Video interviews
Following are interviews of Jeff Fromm (left),Partner at Dorsey and Whitney Law firm and member of the Kidron private equity fund and John Shea (right), Chief Operating Officer of Berkery Noyes Investment Bankers. These interviews were conducted at the SIIA Ed Tech Business Forum in New York on December 2, 2008. In each five minute interview, they talk about:
- What types of companies can be financed or sold today?
- How has this changed over last year?
- How would you weigh starting a company versus finding a company you can help grow?
Notes from the SIIA Ed Tech Business Forum, December 2008
What is happening in education in the UK?
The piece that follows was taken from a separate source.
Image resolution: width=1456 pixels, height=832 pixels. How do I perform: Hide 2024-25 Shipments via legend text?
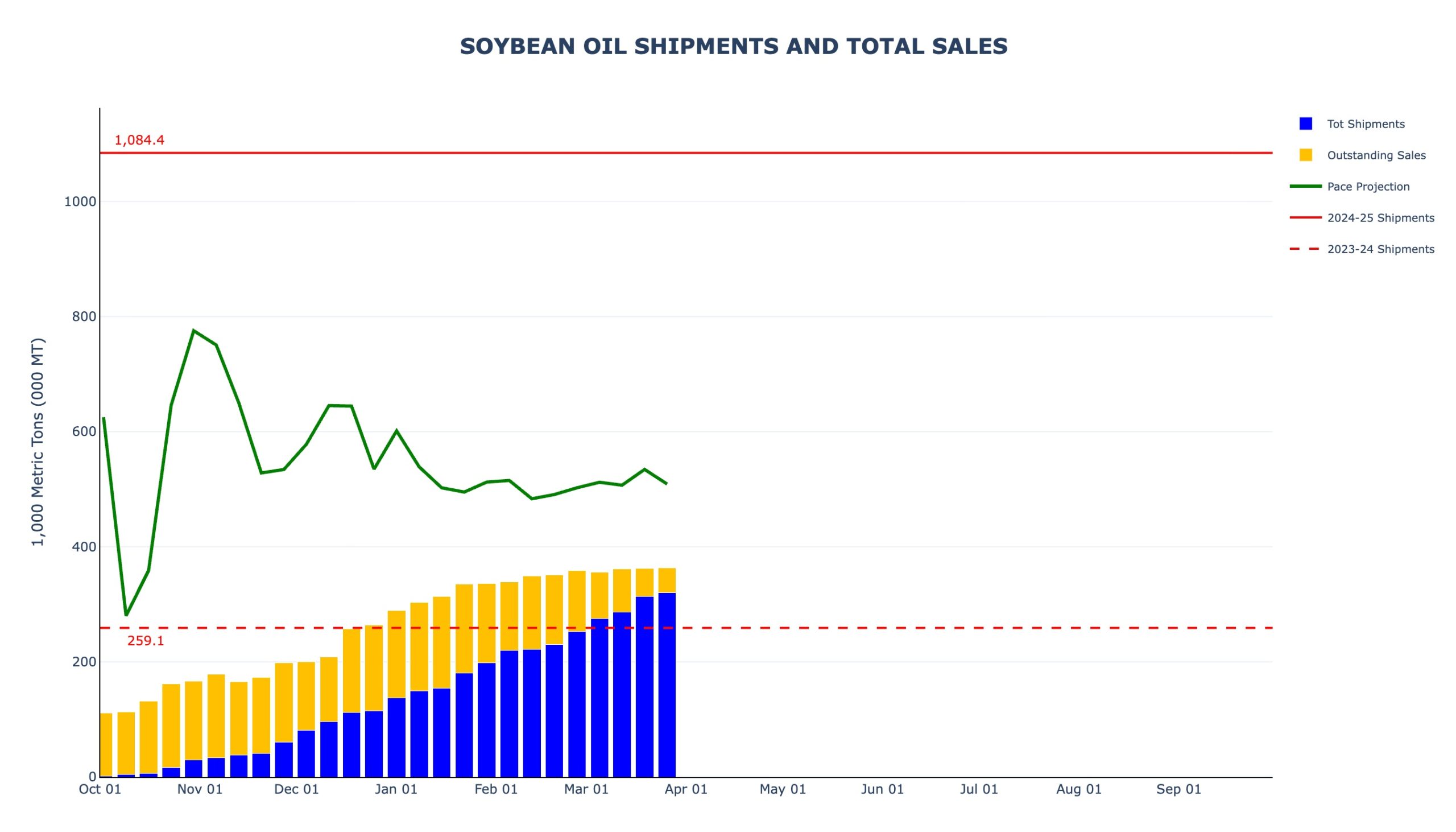click(x=1380, y=218)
Robin Warner from the van Tullekin group pointed out that trends in UK education often lead those in the US by about 18 months. Here are the trends she thought we should be aware of:
- Specifications for adoptions require that all products and services include professional development; if your product does not include professional development as part of implementation, it will not make the adoption list.
- There is more flexibility in government technology grants. In the past UK government grants have been targeted for content only, they are now broader; any technology product is eligible.
- Technology budgets are increasing, but software is declining by 5%. More money is going into systems.
- Vocational schools and enrollments are growing, both in secondary and post-secondary.
- There is a growing backlash against testing, although little action yet.
Robin Warner's data on K12 education in the US
- 74% of educaiton technology spending is in post-secondary, while 36% is K12.
- Technology spending in educating is increasing at 5% per year.
- There were only 4 M&A deals by mid-level education companies in 2008.
- There is a qualitative change in the types of deals being discussed. In 2007, deals were all cash, now there are more contingencies such as earn outs, equity, and assumption of liabilities.
- The hot areas: mobile learning, blended learning, online assessment, distance learning, student-teacher-admin-parent portals, online collaboration, 24/7 access and extending the school day, professional development, interactive content for white boards, and games for education.
Vivek Kamath's data on post-secondary
Vivek Kamath is a director at Berkery Noyes specializing in education and training.
- For profit institutions had 8% of enrollment in 2007, 9% in 2008, and are expected to have 13% by 2013.
- The number of students enrolled in online classes has been growing by 24% per year over the last four years. They were 2% of enrollments in 2001, and are now 12%.
- Higher Education companies are near their 12-month highs on the stock market, pointing out their counter-cyclicality, and that investors use investments in higher-ed as a hedge.
- While postsecondary companies could be sold for about 3.5 times revenue in 2007, today the multiple is closer to 2.
Michael Marchesano summary
Michael Marchesano is Managing Director at The Jordan, Edmiston Group, which consults on mergers and acquistions.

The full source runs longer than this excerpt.